● EXERCISE BRIEF: Can you edit these records so that "Kontakt" becomes "Kontakty" throughout, with everything else left unchanged?

Start of THE RECORDS

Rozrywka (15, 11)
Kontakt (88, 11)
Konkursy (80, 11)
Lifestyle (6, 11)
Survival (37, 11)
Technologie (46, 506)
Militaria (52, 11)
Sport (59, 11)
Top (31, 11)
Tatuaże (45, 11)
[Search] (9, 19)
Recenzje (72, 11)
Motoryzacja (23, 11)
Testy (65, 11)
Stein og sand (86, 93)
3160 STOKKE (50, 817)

End of THE RECORDS

● COMPLETE RESPONSE:
Rozrywka (15, 11)
Kontakty (88, 11)
Konkursy (80, 11)
Lifestyle (6, 11)
Survival (37, 11)
Technologie (46, 506)
Militaria (52, 11)
Sport (59, 11)
Top (31, 11)
Tatuaże (45, 11)
[Search] (9, 19)
Recenzje (72, 11)
Motoryzacja (23, 11)
Testy (65, 11)
Stein og sand (86, 93)
3160 STOKKE (50, 817)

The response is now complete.